Musings of an Old Man

Whatever this used to be about, it is now about my dying. I'll keep it up as long as I can and as much as I want to.

Name:
Location: Columbus, Ohio, United States

I'm a 69 years old white, male, 6'1", 290 lbs., partially balding in the back. I was married for ten years and fathered two children, a daughter and a son. My current marriage (2nd) will celebrate its 39th anniversary November 4. The date will be in the news because it was the same day as the Iranian hostages were taken at the US Embassy in Tehran. (Obviously, I had a better day than they did.) I'm a Vietnam Veteran ('71-'72). I have worked as a Computer Programmer, Project Manager, Graduate Teaching Associate, Technical Writer, and Web Developer. I own, with my wife, a house and a dog.

Friday, February 11, 2005

A Smoker's Manifesto

I'm a smoker. I smoked cigarettes from the time I was 17 until I was 23, when I switched to a pipe. I'll be 56 this year, and I'm still smoking my pipe. And I intend to go on smoking my pipe till I die, probably from a "smoking-related" illness.

Whatever I die from will be labeled smoking-related, since I'm a smoker, unless I die in a traffic accident or some other violent occurrence. And it doesn't bother me a bit. I read the news reports about the evils of smoking. I know the statistics about tobacco-related health problems, and, frankly, I don't care.

You know what? You non-smokers are going to die, too. And you're going to die of heart disease or cancer or organ failure or pneumonia or dementia. You're going to die just like me of the same things I'm likely to die of. And maybe viewed statistically you will live longer than I will, but in the end death comes for us all. And in my experience, not smoking is no guarantor of long life, even if the statistics say otherwise.

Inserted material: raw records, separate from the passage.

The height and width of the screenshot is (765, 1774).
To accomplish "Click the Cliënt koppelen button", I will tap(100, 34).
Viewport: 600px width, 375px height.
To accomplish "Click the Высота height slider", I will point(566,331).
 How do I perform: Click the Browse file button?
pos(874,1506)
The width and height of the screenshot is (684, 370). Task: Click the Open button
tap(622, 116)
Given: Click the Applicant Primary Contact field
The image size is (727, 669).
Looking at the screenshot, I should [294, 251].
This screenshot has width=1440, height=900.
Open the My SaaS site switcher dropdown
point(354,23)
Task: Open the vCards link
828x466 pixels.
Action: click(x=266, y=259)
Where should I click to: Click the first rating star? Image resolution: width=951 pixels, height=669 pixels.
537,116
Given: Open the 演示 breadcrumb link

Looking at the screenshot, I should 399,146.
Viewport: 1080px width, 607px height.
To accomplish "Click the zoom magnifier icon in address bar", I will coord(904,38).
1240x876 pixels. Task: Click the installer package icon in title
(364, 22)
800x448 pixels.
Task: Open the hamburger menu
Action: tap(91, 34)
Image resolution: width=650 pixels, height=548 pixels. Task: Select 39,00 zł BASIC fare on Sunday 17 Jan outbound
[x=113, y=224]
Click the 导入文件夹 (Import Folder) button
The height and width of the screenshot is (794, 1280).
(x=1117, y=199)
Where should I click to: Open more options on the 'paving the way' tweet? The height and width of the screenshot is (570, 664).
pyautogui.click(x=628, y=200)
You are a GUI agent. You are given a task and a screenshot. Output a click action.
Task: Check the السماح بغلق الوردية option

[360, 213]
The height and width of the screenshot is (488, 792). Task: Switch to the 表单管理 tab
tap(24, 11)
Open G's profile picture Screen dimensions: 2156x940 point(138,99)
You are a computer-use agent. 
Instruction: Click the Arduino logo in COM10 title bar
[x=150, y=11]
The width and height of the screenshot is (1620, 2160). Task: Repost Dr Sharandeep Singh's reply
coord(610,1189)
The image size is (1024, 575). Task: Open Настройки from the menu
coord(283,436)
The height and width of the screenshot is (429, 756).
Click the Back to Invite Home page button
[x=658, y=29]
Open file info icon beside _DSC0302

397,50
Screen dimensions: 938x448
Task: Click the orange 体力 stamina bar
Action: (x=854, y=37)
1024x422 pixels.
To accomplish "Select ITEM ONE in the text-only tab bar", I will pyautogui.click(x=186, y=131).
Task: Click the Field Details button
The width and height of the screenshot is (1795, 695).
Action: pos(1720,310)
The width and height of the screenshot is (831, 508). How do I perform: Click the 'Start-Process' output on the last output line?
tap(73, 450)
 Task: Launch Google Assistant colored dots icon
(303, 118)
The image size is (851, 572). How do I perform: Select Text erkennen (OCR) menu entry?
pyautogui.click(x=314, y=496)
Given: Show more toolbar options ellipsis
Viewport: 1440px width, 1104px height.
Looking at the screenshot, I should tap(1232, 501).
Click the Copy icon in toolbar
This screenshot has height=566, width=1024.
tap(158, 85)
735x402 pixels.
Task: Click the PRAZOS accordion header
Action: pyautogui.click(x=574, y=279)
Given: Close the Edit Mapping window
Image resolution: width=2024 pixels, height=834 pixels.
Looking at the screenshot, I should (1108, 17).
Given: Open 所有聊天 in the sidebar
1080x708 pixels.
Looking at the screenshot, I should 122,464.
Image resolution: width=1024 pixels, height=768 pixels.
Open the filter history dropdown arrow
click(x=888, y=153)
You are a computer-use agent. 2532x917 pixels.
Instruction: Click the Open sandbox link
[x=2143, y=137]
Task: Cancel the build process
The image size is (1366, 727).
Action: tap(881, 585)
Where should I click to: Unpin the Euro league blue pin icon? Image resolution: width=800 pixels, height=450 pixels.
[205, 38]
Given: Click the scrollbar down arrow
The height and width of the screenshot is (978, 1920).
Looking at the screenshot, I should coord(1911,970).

About a dozen years ago, one of my wife's best friends, a woman who lived a consciously healthy lifestyle, died of cancer. It was such an aggressive cancer that she died within six months of being diagnosed, and they never were able to isolate where it started.

In December or 2003, one of my sisters died from breast cancer. She was 46, with a husband and two daughters (12 and 10) who adored her as she adored them. My sister was the prettiest, and the healthiest, of my eight siblings. She was a professional dancer with a lithe body that, until ravaged by cancer, was always in perfect health (except perhaps for the injuries attendant on any dancer's body). Like the friend I mentioned earlier, she did not smoke and lived a healthy lifestyle.

Those are just two anecdotal cases, I know. The studies on the evils of smoking are much more rigorous and have much more daunting statistics to support their conclusions. Smoking is bad for you and me.

And, we're both going to die anyway. Okay, you think you'll life longer, or you have a better chance to live longer. Fine. What will you do with those extra days? Will you have the retirement funds to enjoy them? Most people won't. Most people have to take some other employment after retirement to make ends meet. So much for enjoying your golden years.

You will live longer, you say. Will it be longer, or will it just seem that way as you sit in your retirement home playing bingo and falling asleep in your pudding? Living longer means more of a chance to die in a senile state, the victim of Alzheimer's or some other mind-robbing disease or condition. You may live longer than me, but will you know it? And if you know it, will you like it, or will you long for death in those rare lucid moments you might have?

I don't know the answers to those questions. They're your answers. I have my answers. I will live to the best of my ability as long as I can, and when my time comes I will accept my death with all the dignity I can muster. I will not accept or tolerate heroic measures to keep me alive. I'll move into hospice care as soon as it's obvious that I'm on the short-term path to the end, and I will go. And it doesn't matter if that happens in a year or in 30 years.

None of us knows how we will go or when. All we know is that we'll die. This nonsense about this or that being the cause of death or the shortening of life is, in my judgment, nonsense.

So, you ask, what brought all this on? Well, the city I live in has passed an anti-smoking ordinance that means no one can smoke inside a public building. That includes a bar or restaurant or office. It includes even those places that have set aside special rooms for smokers, rooms that have their own ventilation. So we are forced to huddle outside in winter winds that create unsafe and unhealthy conditions. And all of this is so our non-smoking friends can enjoy a smoke-free environment.

We, of course, are told that we have the choice to come in out of the cold. All we have to do is give up our addition. And most of us would love to give up that addiction. But addiction is a powerful thing to break. For some it is obviously easier than for others. And for some of us, it is either nearly impossible or not worth the discomfort we cause ourselves and others.

I don't think you non-smokers appreciate how addictive nicotine is. And I know of no approach to addiction that is 100% effective. Not everybody can "kick the habit," whatever the habit is: drugs, alcohol, caffeine, or nicotine.

You're all just fooling yourselves if you think it is better to live to be ninety in a wheelchair than it is to die in your sixties on both feet. And I think you're fooling yourselves if you think you'll somehow have a better death or an easier death than I will.

And in the end it won't matter how we get there; we'll both be dead. Think about it.